Thomas Edison, de uitvinder van de gloeilamp, experimenteerde in 1883 met zijn kooldraadlamp toen hij ontdekte dat door een stuk metaal in de bovenkant van de lamp te steken toen de gloeidraad werd aangestoken, stroomde er stroom van de gloeidraad naar de metaal. Edison wist niet wat hij met deze ontdekking aan moest, maar in 1904 paste de Engelsman Sir John Fleming dit principe toe en vond de eerste vacuümbuis uit.
Lees het identificerende buistype, dat op de glazen buis zelf is afgedrukt. De aanduiding bestaat meestal uit cijfers en letters. De meeste, maar niet alle, buizen hebben hun "verwarmer" of gloeidraad verlicht met 6 of 12 volt AC (wisselstroom). Er zijn uitzonderingen, maar het eerste nummer in de identificatie van een buis is vaak de vereiste gloeispanning. Dit geldt vooral als het aantal 12 of minder is. Een 6L6 buis vereist bijvoorbeeld een gloeispanning van 6 volt en een 12AX7 vereist 12 volt. Over het algemeen komen spanningen van 6 of 12 volt het meest voor. Om zeker te zijn van de vereiste gloeispanning voor de specifieke buis die u heeft, gebruikt u een buisreferentiehandleiding en raadpleegt u de aanduiding van de buis.

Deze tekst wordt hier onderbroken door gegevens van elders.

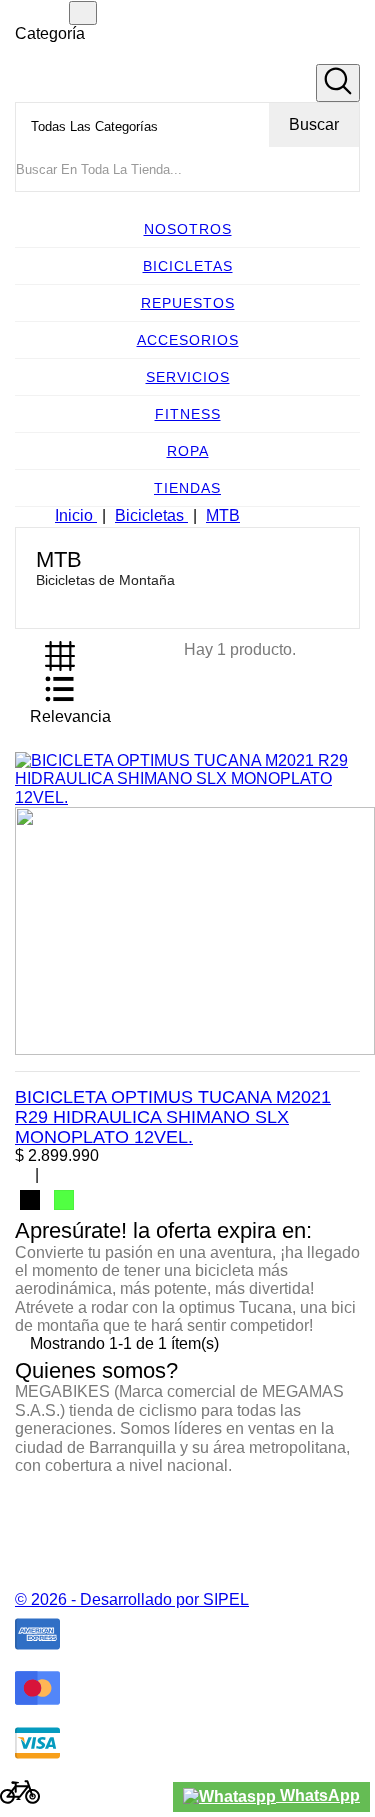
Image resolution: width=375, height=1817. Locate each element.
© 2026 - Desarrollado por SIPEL (132, 1599)
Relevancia (80, 720)
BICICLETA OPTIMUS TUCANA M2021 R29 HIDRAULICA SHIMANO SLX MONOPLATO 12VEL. (173, 1117)
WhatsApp (318, 1795)
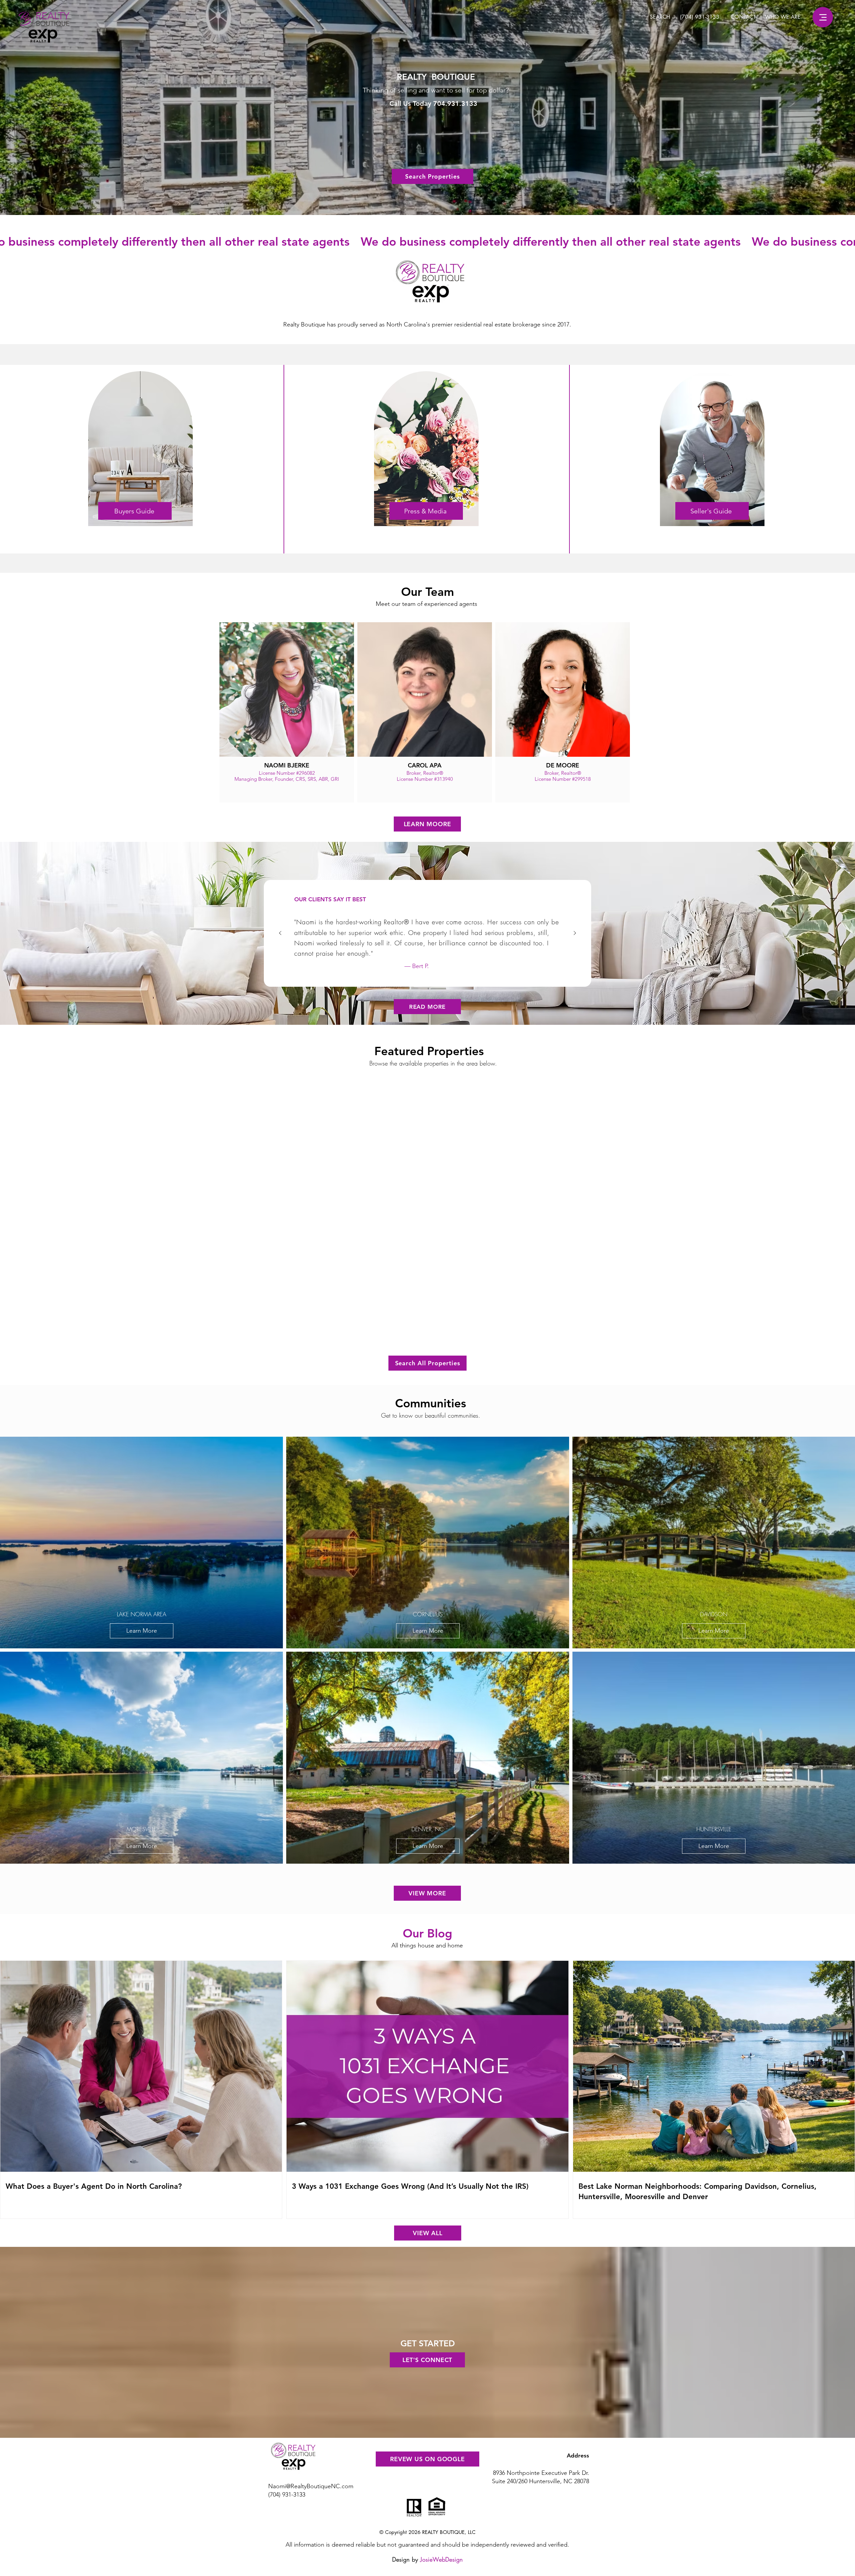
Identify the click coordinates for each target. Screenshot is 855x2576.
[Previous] (280, 933)
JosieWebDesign (441, 2559)
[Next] (574, 933)
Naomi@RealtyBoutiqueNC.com (310, 2486)
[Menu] (823, 17)
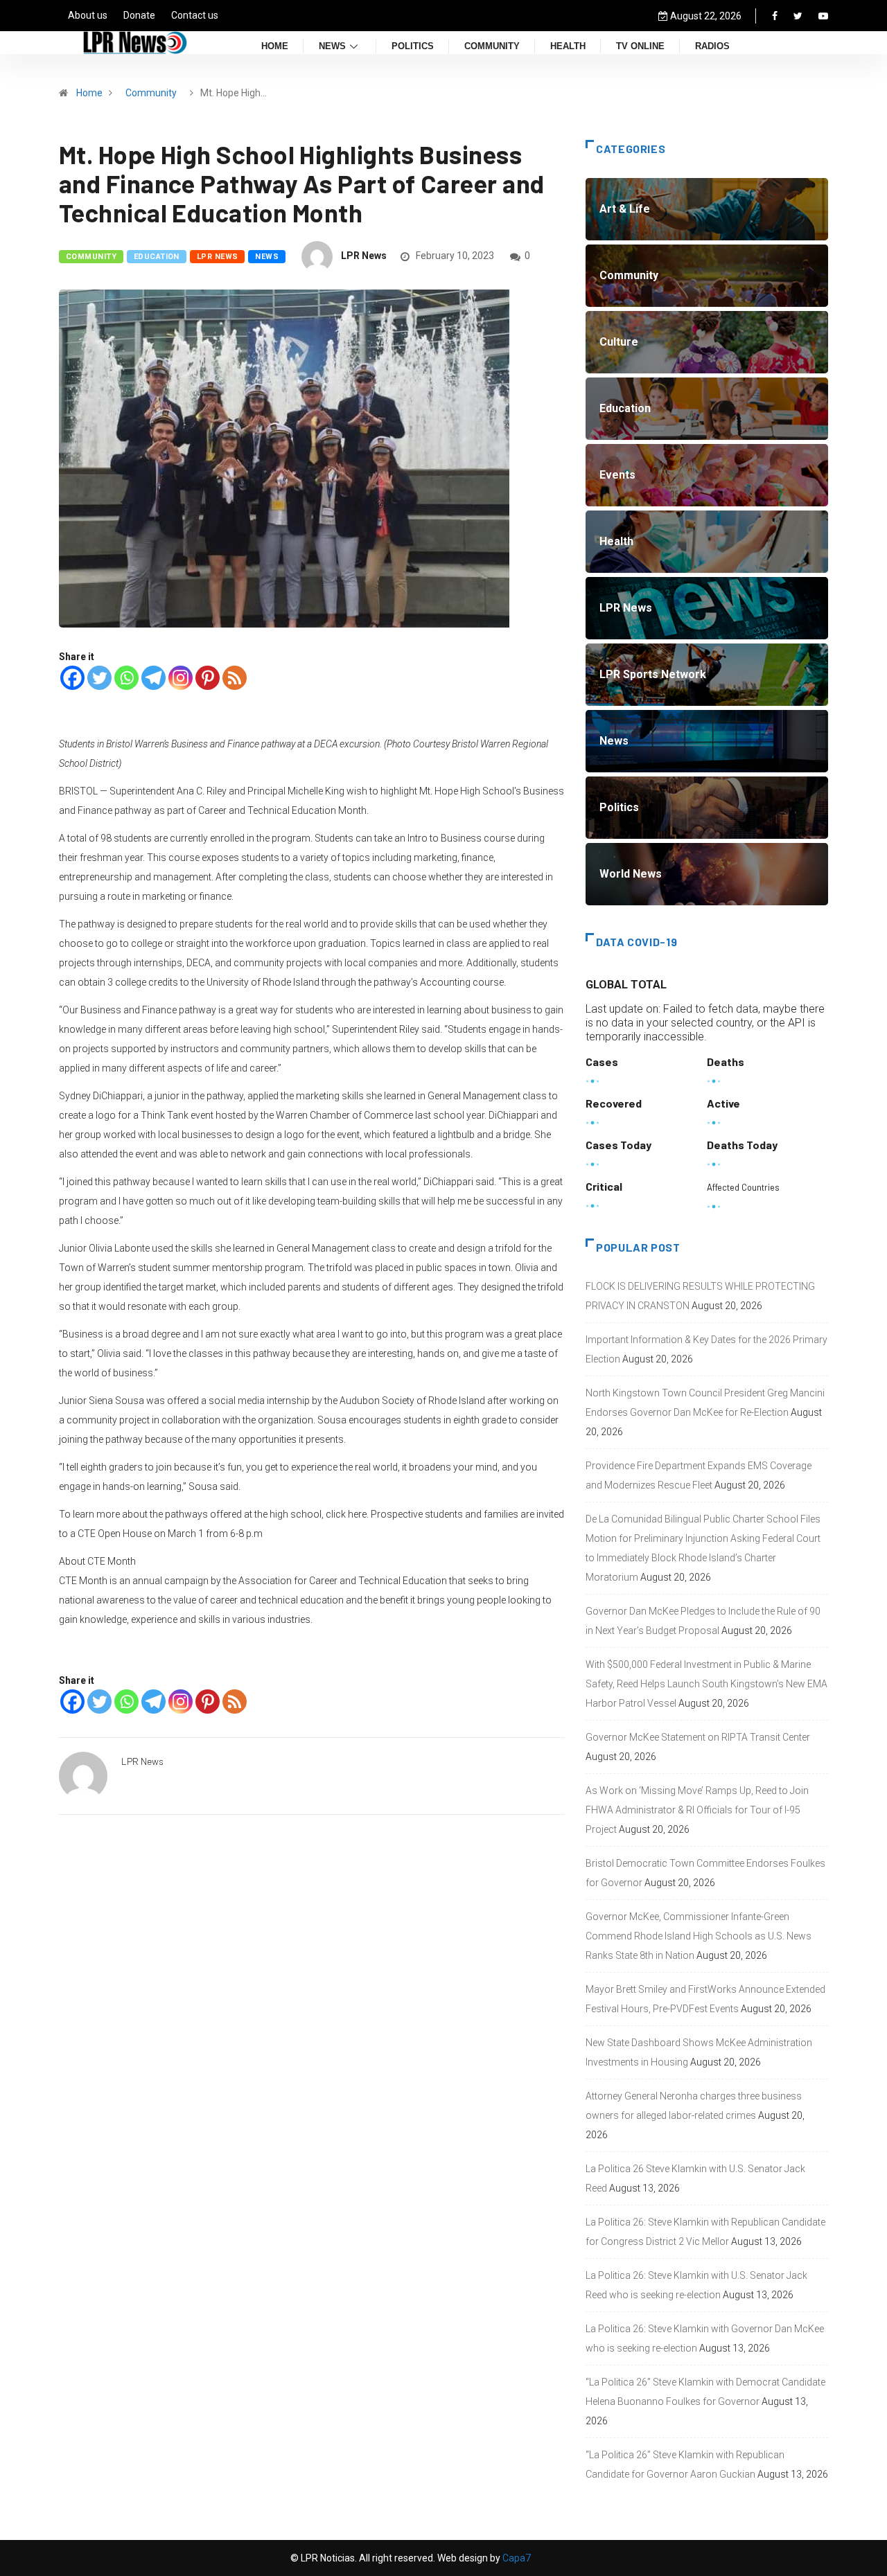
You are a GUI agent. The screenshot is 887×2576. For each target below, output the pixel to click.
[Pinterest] (207, 678)
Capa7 (515, 2558)
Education (156, 256)
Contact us (194, 15)
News (332, 47)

Vind filamentpinnummers met behulp van het gegevensblad in een buisreferentiehandleiding voor de buis die u heeft. Buisfabrikanten, zoals RCA, publiceren boeken die buispenconfiguraties tonen. Buizen hebben verschillende aantallen pinnen aan de onderkant om ze met de buitenwereld te verbinden. Kleinere buizen hebben meestal een 7- of 9-pins basis. Grotere buizen hebben gewoonlijk een octale basis, met een plastic "sleutel" die uit hun basis steekt en die in een gleuf in een buisvoet past. Dit zorgt voor een goede oriëntatie van de pin naar de basis.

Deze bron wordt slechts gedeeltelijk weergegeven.